## start Reading text
That leads me to an hypothesis -
Most of us would agree that the drawings were done first. The question is
of course, how many were done at one time, or were they done in conjunction
with the text? I'd say several drawings were done ahead of time. The
labels are mostly inside the plant drawings, and in only once or twice
outside the drawing. What I think we have here are plant names, and
occasionally some identification such as "rot" or "f" or something else that
identifies the useful or pertinent part of the plant. These served as
reminders for the author when he went back and filled in the text.
## end Reading text
## Request
Reproduce word for word the part of the passage on the drawings and their labels between "That leads me" and "in the text.", inclusive.
## start Records provided
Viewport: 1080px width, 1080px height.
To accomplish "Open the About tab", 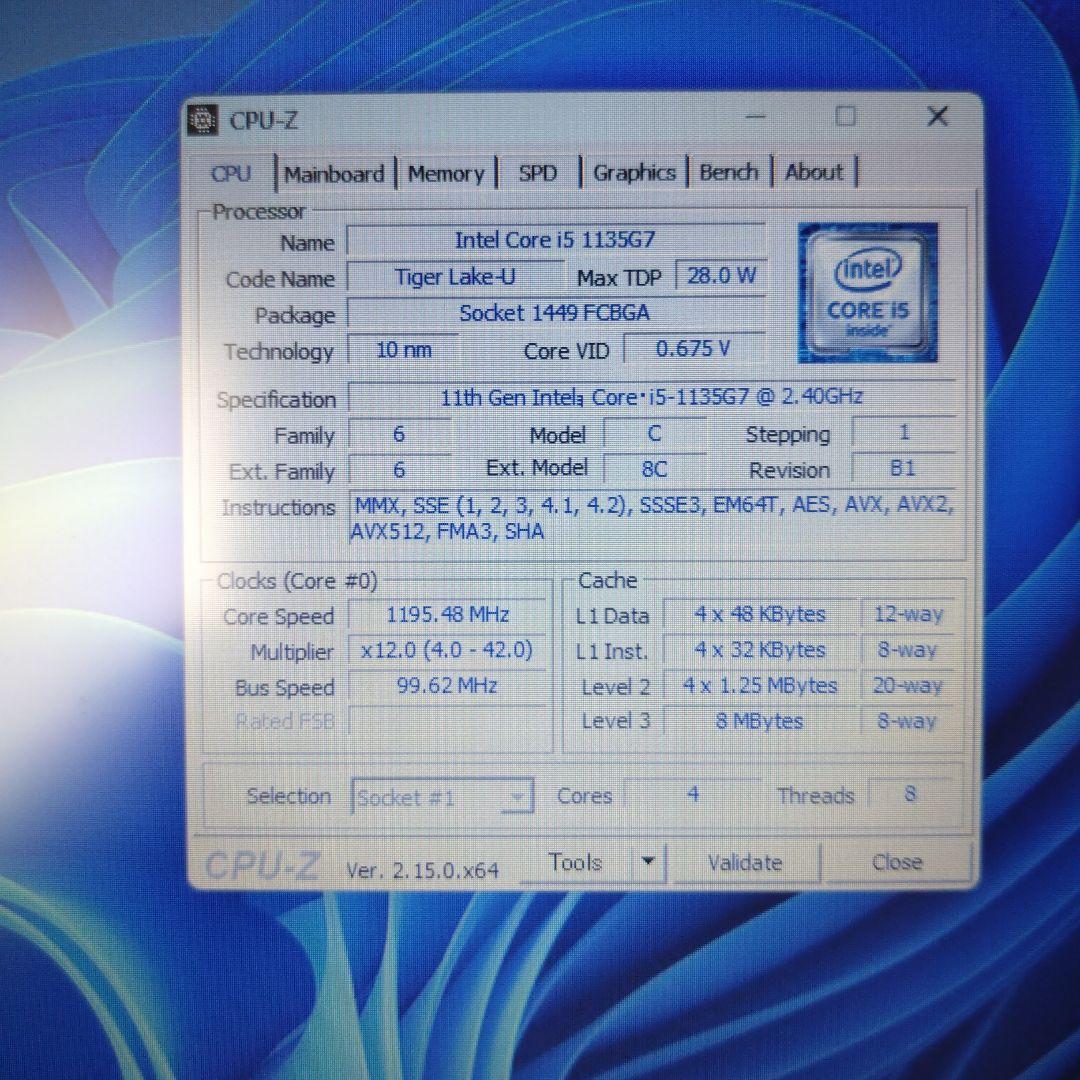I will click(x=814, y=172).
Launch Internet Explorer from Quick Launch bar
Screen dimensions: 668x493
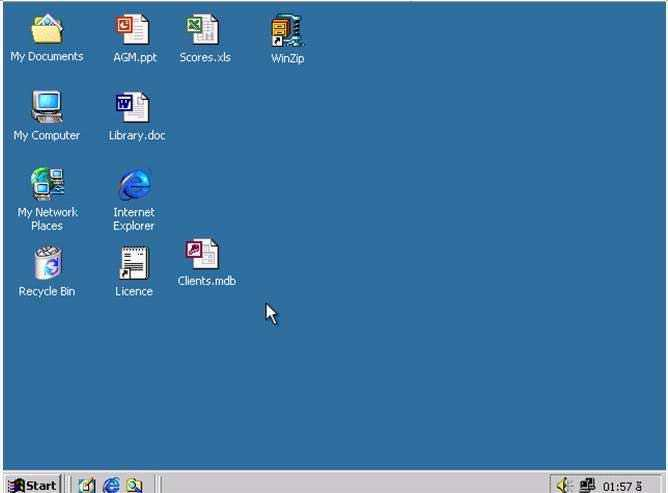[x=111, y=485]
## end Records provided
## start Records provided
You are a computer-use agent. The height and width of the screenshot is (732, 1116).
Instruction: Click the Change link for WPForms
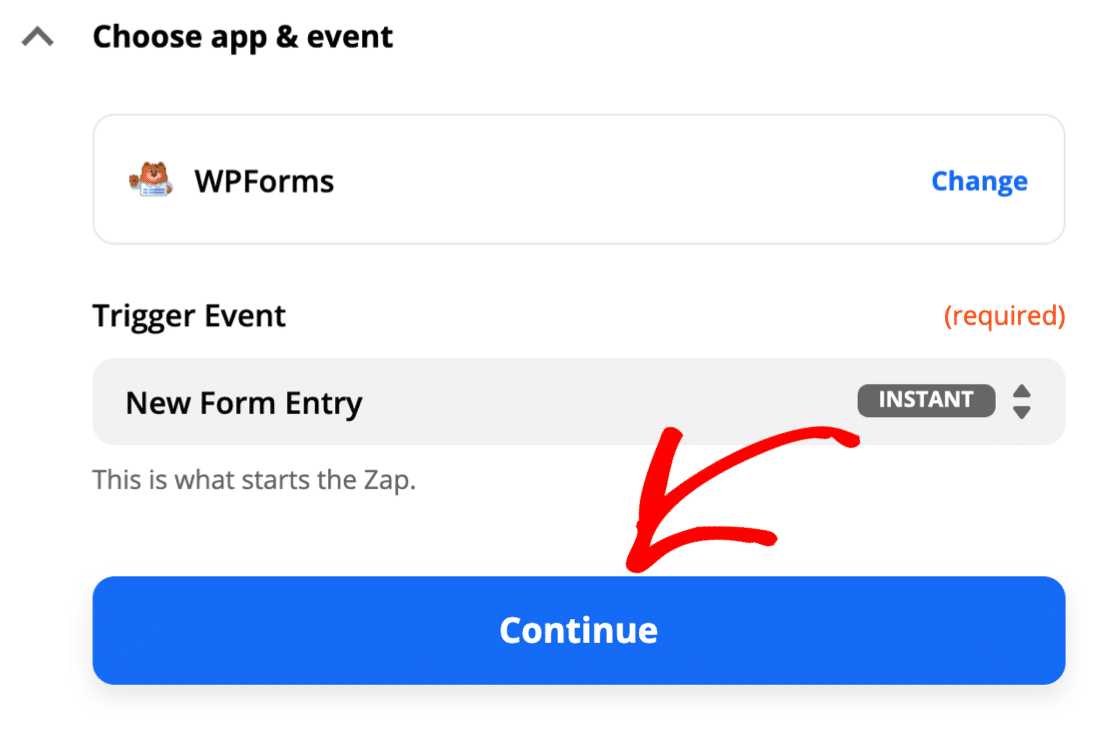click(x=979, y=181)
## end Records provided
## Solution below
That leads me to an hypothesis -
Most of us would agree that the drawings were done first. The question is
of course, how many were done at one time, or were they done in conjunction
with the text? I'd say several drawings were done ahead of time. The
labels are mostly inside the plant drawings, and in only once or twice
outside the drawing. What I think we have here are plant names, and
occasionally some identification such as "rot" or "f" or something else that
identifies the useful or pertinent part of the plant. These served as
reminders for the author when he went back and filled in the text.